El escándalo, del que el actual gobierno es objeto, es sobre un convenio signado por los gobiernos de México y Estados Unidos, en el que agentes de la CIA y de la DEA actuarían en varias operaciones en materia de seguridad en territorio nacional. De comprobarse, significa un acto de ilegalidad, pues se necesita la autorización del Senado, pues para tal efecto el artículo 76 fracción III establece en las facultades exclusivas del Senado, autorizarlo también para que pueda permitir la salida de tropas nacionales del país, el paso de tropas extranjeras por el territorio nacional (…) dado que las labores de seguridad pública son funciones exclusivas de la Federación, de los estados, Distrito Federal y municipios, según el artículo 21 y el 115 de la Constitución. En consecuencia, este acto constituye un atraco a nuestra soberanía.
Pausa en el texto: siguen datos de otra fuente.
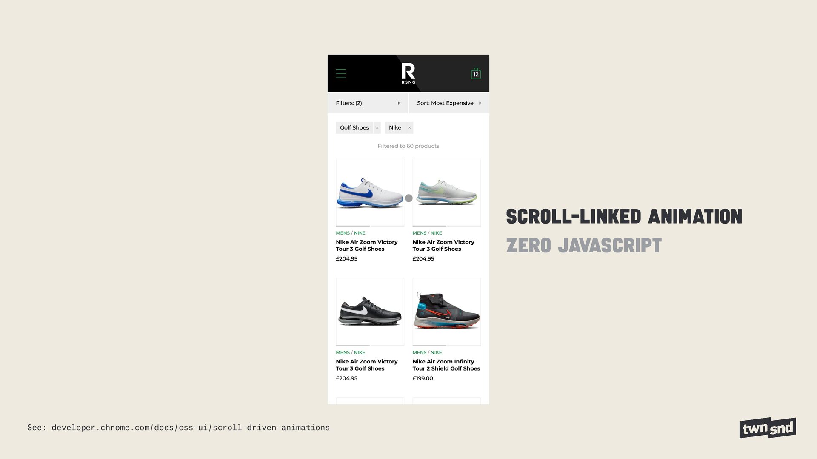Open the Sort: Most Expensive dropdown
This screenshot has height=459, width=817.
click(449, 103)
Ninguna nación ha aceptado la intromisión de ningún gobierno en sus asuntos privados sin previa autorización y más en un tema tan delicado como lo es el de la seguridad, que nos llevaría al camino de la subordinación, ante la incapacidad del actual gobierno de actuar con contundencia en contra de la delincuencia organizada.

El actual gobierno no puede guarecer estas acciones a la letra chica de los tratados; la verdadera cooperación debe de ser establecida en el marco de la legislación federal cuidando en todo momento la Constitución y el Estado de derecho. De lo contrario los convenios, acuerdos e iniciativas, como lo es el Plan Mérida, deberían tener una rigurosa revisión.
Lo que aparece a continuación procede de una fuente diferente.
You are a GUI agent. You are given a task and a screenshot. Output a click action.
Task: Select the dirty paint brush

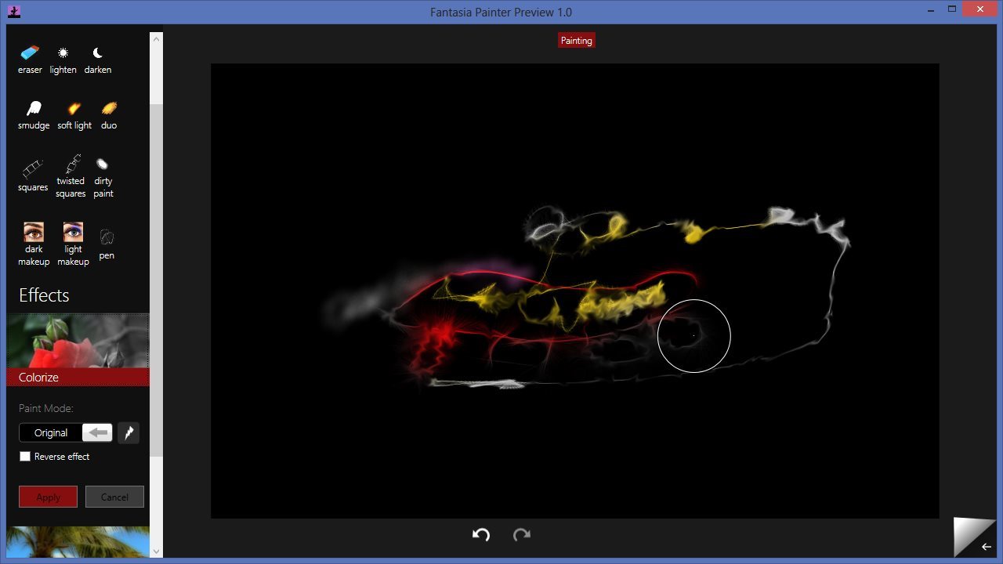coord(103,175)
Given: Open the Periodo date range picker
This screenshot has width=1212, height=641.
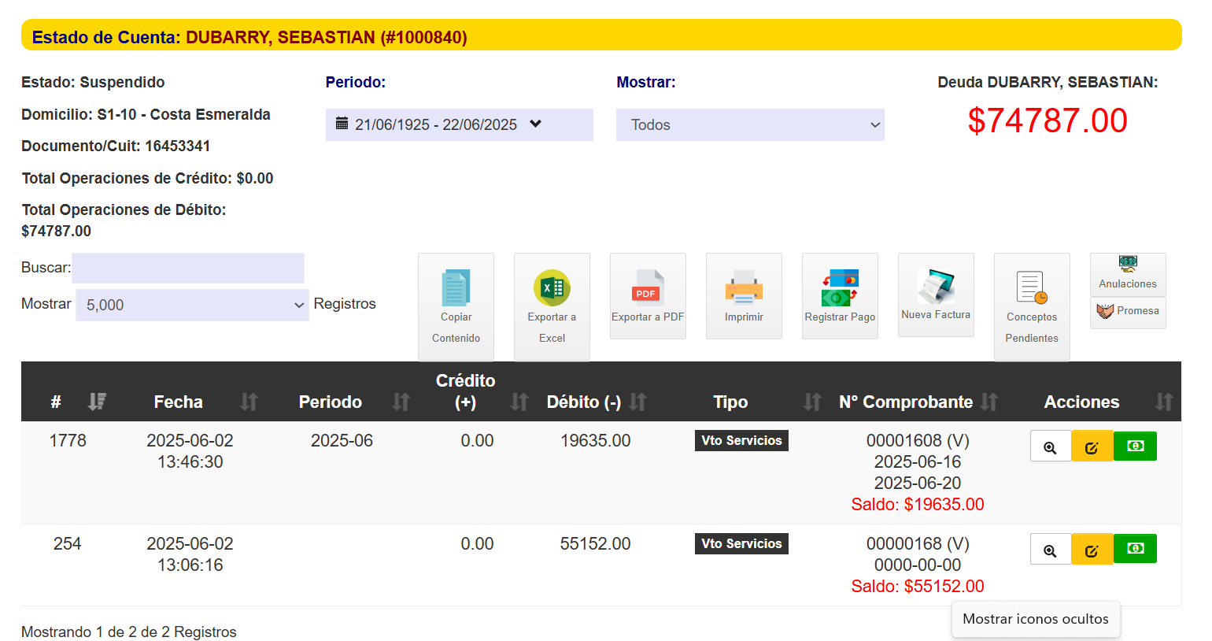Looking at the screenshot, I should click(459, 124).
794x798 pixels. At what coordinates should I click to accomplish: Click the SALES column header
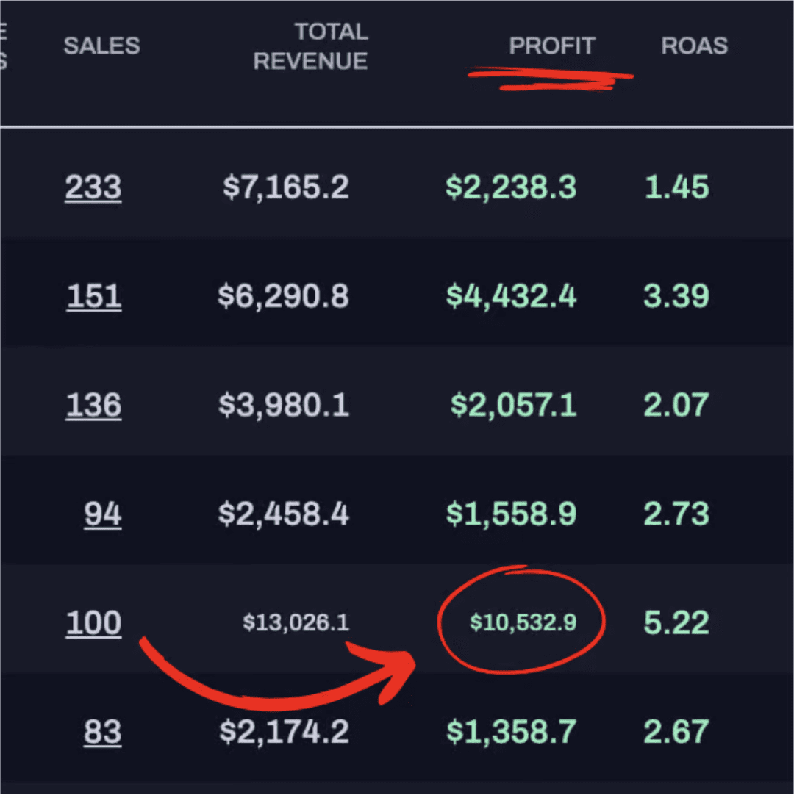click(x=101, y=46)
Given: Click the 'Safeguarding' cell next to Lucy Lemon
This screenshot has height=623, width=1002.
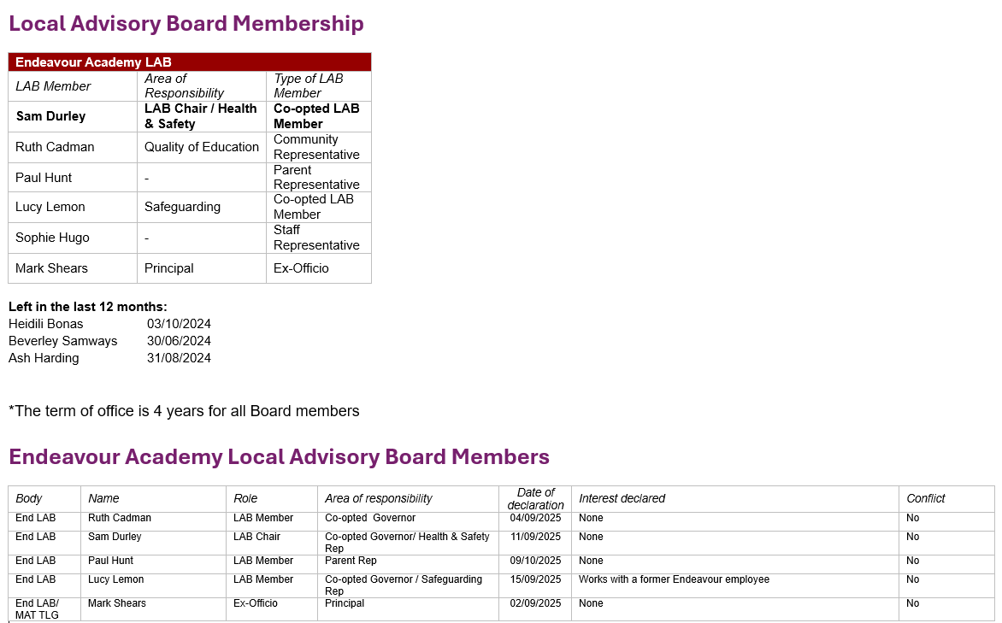Looking at the screenshot, I should pos(182,207).
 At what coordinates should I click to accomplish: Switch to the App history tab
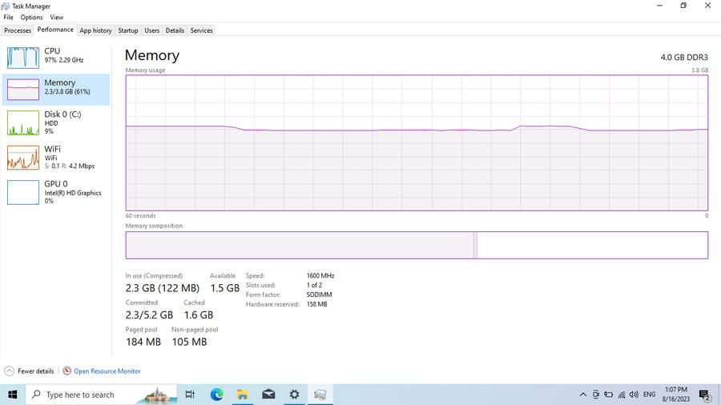pos(95,30)
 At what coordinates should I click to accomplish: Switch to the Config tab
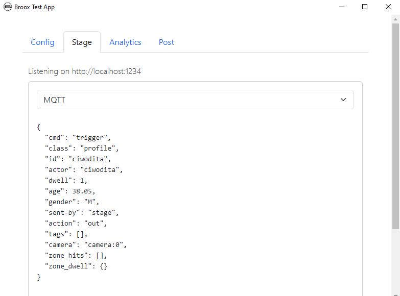tap(42, 42)
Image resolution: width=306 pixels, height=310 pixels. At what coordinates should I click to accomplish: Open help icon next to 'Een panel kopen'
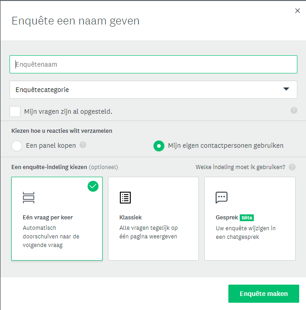[83, 145]
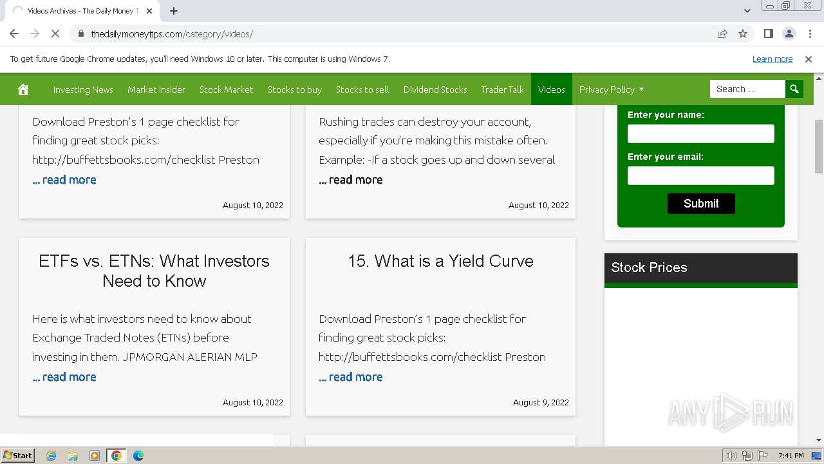The width and height of the screenshot is (824, 464).
Task: Open the tab search chevron
Action: (747, 11)
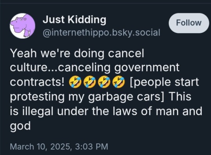Click the third rolling-laughing emoji
The height and width of the screenshot is (155, 211).
click(x=104, y=82)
¿Por qué se atenta contra nuestra soberanía? Han habido voces que dicen que este precepto debería estar en desuso, dado la emergencia que vivimos, o que es caduco; al final la idea es pelear con todas las herramientas posibles contra la delincuencia organizada.

Jorge Carpizo estableció atinadamente que “la globalización, ha provocado diversas transformaciones en el concepto de soberanía, en tanto que el Estado se ha visto afectado en sus límites y control en su interior y exterior, aunque sin duda su papel (el de la soberanía) en las relaciones internacionales sigue siendo irremplazable”.
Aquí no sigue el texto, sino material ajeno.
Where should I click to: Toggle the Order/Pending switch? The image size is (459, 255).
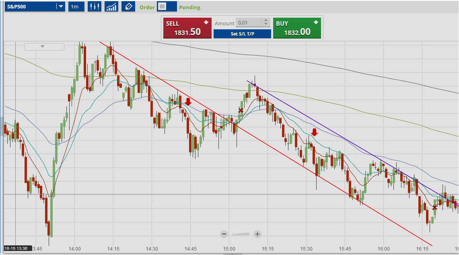(x=167, y=6)
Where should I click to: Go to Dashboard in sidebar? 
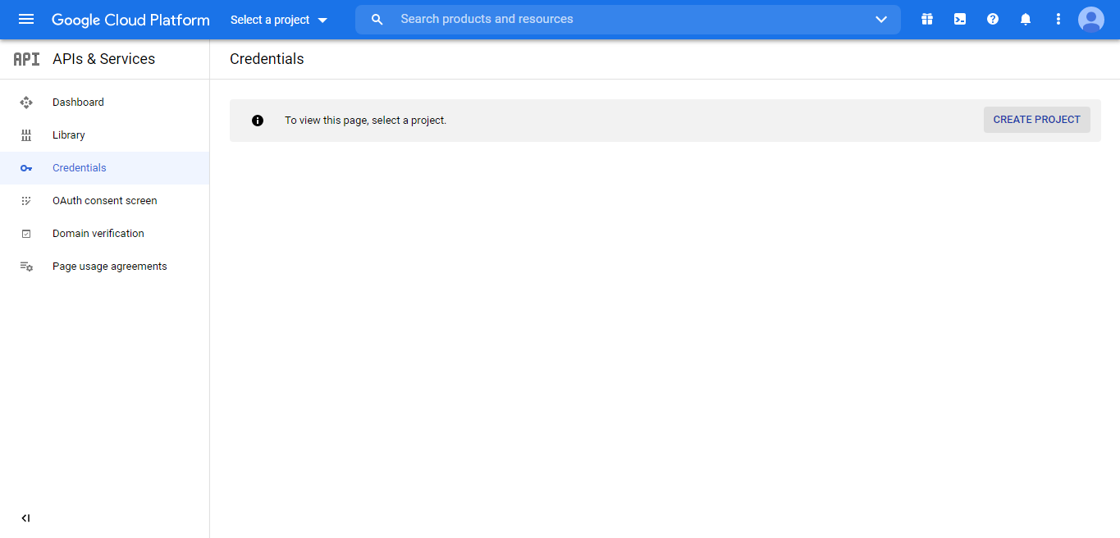tap(78, 103)
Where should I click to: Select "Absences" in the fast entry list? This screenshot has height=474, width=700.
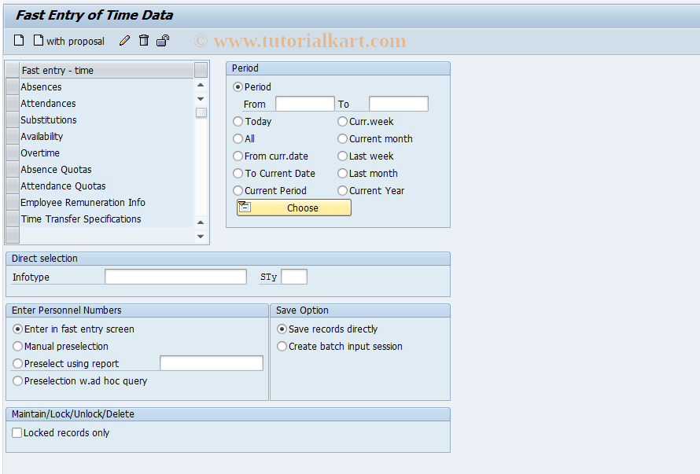(41, 86)
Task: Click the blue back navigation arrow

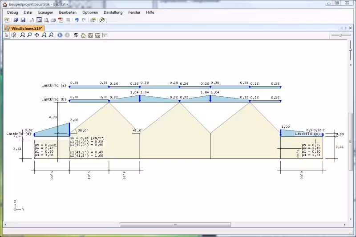Action: (60, 35)
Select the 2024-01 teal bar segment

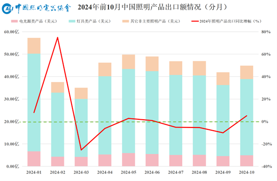(34, 103)

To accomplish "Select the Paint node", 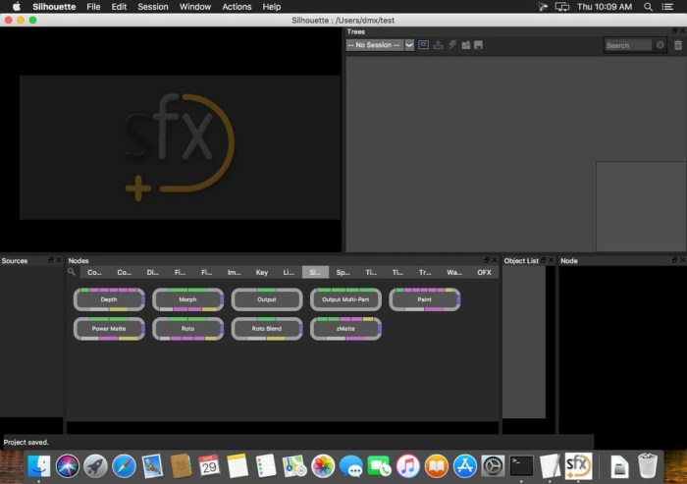I will click(x=424, y=299).
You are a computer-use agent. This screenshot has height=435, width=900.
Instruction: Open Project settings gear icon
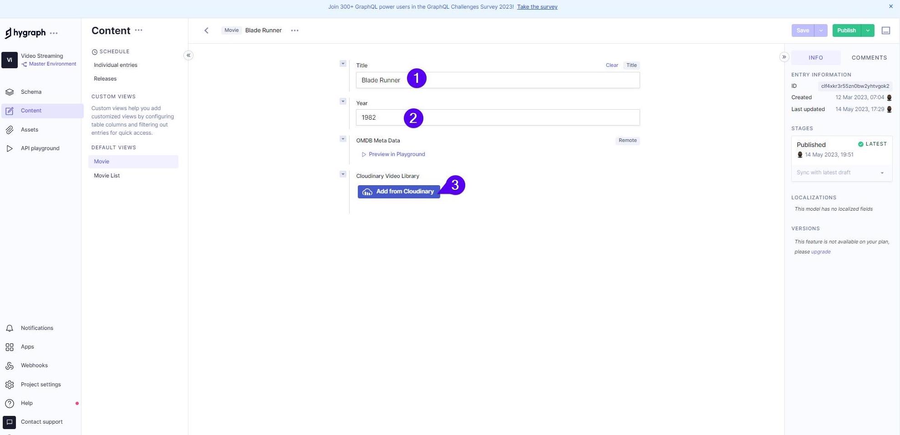pos(10,384)
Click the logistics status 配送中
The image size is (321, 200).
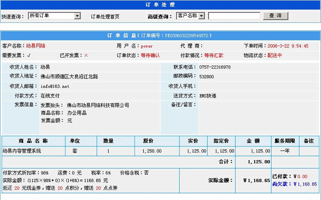coord(274,55)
La soberanía es per se el fundamento más importante de la autodeterminación, de la nacionalidad y de la facultad de un pueblo para su libre toma de decisiones políticas, y con plena independencia; o como lo decía Herman Heller, “la soberanía es la capacidad tanto jurídica como real de decidir de manera definitiva y eficaz todo conflicto que altere la unidad de la cooperación social territorial”.

Es cierto: no nos debe de escandalizar la presencia de agentes y de agencias de seguridad, porque tampoco es un tema nuevo, pero mientras estén dentro del marco de la ley y de nuestra Constitución. El artículo 41 de nuestra carta magna dice: “El pueblo ejerce su soberanía por medio de los Poderes de la Unión, en los casos de competencia de éstos, y por lo de los Estados, en lo que toca a sus regímenes interiores”, y apunta: “En ningún caso podrán contravenir las estipulaciones del Pacto Federal”.

Tenemos que saber las acciones, los recorridos que hacen, el acceso a qué información confidencial han tenido que pudiera vulnerar nuestra seguridad, y en especial si cuentan con la anuencia de qué organismos y de qué secretarías para este efecto. Se necesita una explicación real, no podemos ser permisivos ante esta realidad; de comprobarse, tenemos un grave problemática: vivimos en un país con una división de poderes en el que si se llegara a evidenciar este ilícito, el responsable habría logrado la ruptura en ese equilibrio.

Estamos de acuerdo en que se utilicen todas las herramientas en contra de este flagelo que nos tiene sumidos en una espiral delincuencial a la que no logramos ver una salida rápida, en lo que no se puede estar de acuerdo es que nuestros vecinos quieran vulnerar los derechos de los mexicanos, poner en duda el Estado de derecho. La cooperación, no es sinónimo de intervencionismo, nuestra soberanía no es moneda de cambio.